WORK ITEM — Word for word, repeat the entries, minus the pictures.

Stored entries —
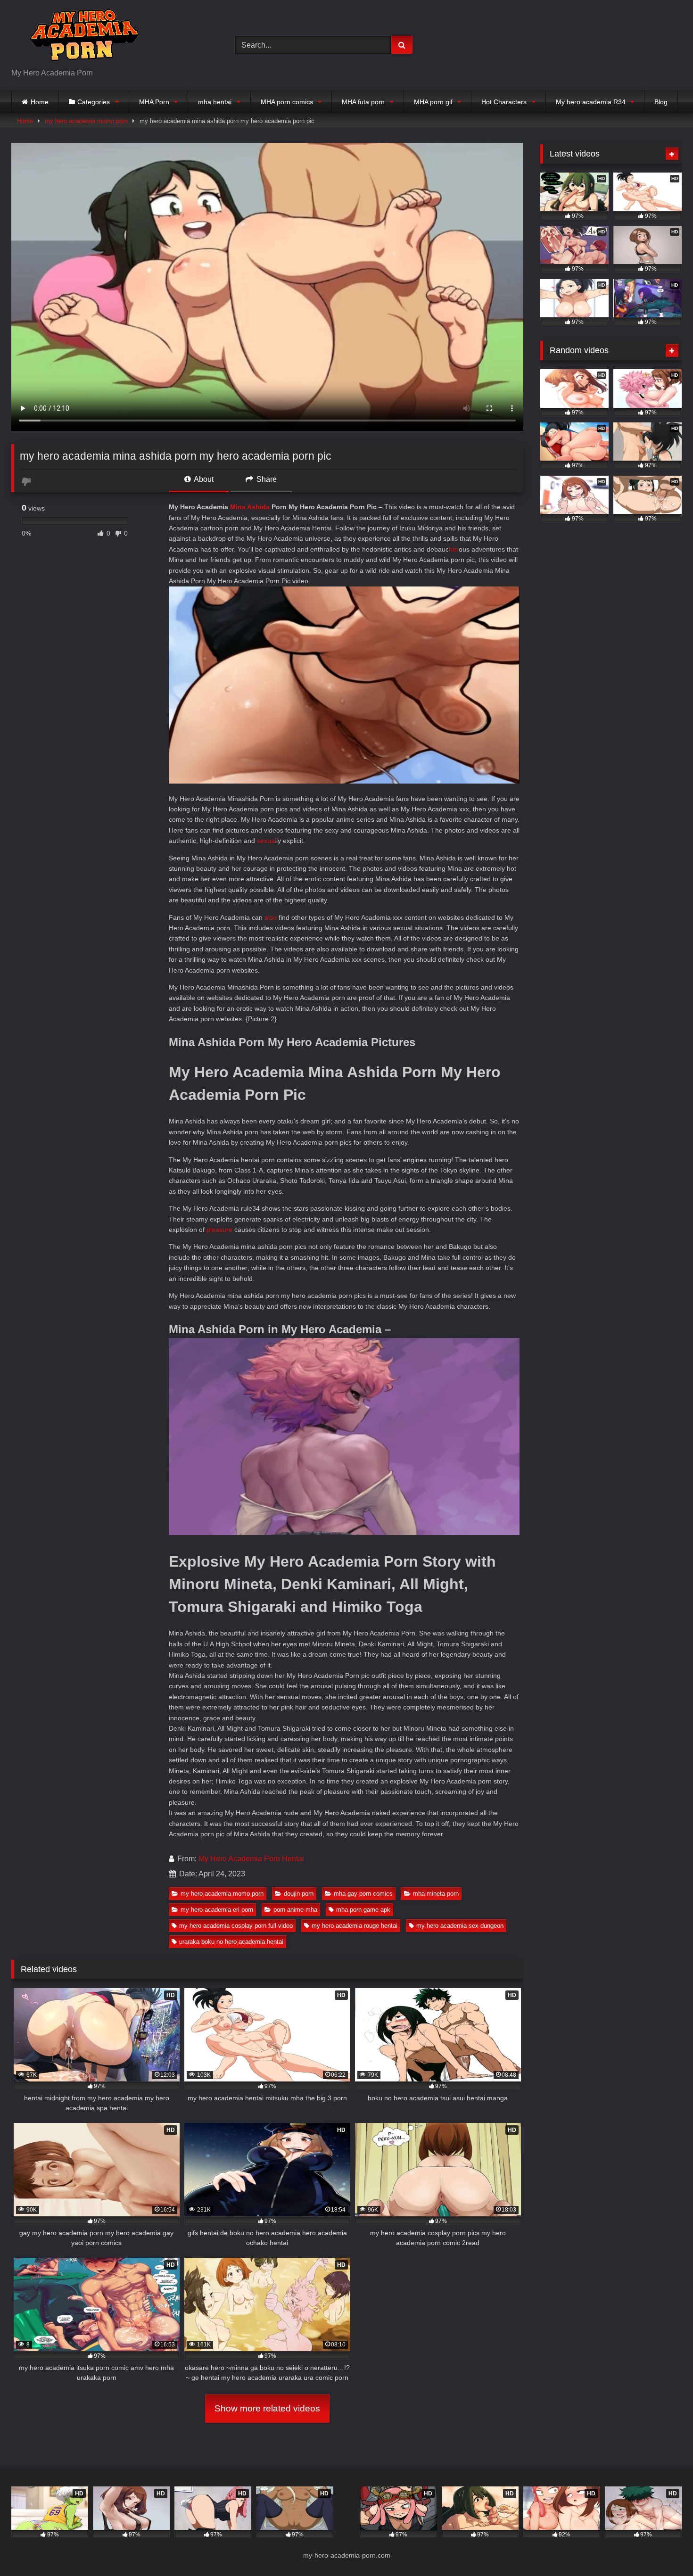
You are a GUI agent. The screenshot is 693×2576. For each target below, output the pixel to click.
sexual (266, 840)
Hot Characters (504, 102)
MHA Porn (154, 102)
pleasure (219, 1229)
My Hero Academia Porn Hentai (251, 1859)
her (454, 549)
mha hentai (214, 102)
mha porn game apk (363, 1909)
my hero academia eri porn (217, 1909)
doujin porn (299, 1893)
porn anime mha (295, 1909)
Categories (93, 102)
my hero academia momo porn (86, 120)
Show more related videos (267, 2408)
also (270, 917)
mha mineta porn (436, 1893)
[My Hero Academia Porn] (82, 37)
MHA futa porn (363, 102)
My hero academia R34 (591, 102)
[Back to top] (663, 2548)
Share (266, 479)
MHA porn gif (433, 102)
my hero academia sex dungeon (459, 1925)
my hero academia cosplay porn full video (236, 1925)
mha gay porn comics (363, 1893)
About (203, 479)
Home (40, 102)
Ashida (258, 507)
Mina (238, 507)
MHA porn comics (287, 102)
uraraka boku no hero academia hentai (231, 1941)
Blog (661, 102)
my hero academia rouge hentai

YOUR RESPONSE —
You are a GUI agent. The screenshot is 693×2576. For each target below, output the pixel to click.
sexual (266, 840)
Hot Characters (504, 102)
MHA Porn (154, 102)
pleasure (219, 1229)
My Hero Academia Porn Hentai (251, 1859)
her (454, 549)
mha hentai (214, 102)
mha porn game apk (363, 1909)
my hero academia eri porn (217, 1909)
doujin porn (299, 1893)
porn anime mha (295, 1909)
Categories (93, 102)
my hero academia momo porn (86, 120)
Show more related videos (267, 2408)
also (270, 917)
mha mineta porn (436, 1893)
[My Hero Academia Porn] (82, 37)
MHA futa porn (363, 102)
My hero academia R34 (591, 102)
[Back to top] (663, 2548)
Share (266, 479)
MHA porn gif (433, 102)
my hero academia sex dungeon (459, 1925)
my hero academia cosplay porn full video (236, 1925)
mha gay porn comics (363, 1893)
About (203, 479)
Home (40, 102)
Ashida (258, 507)
Mina (238, 507)
MHA porn comics (287, 102)
uraraka boku no hero academia hentai (231, 1941)
Blog (661, 102)
my hero academia rouge hentai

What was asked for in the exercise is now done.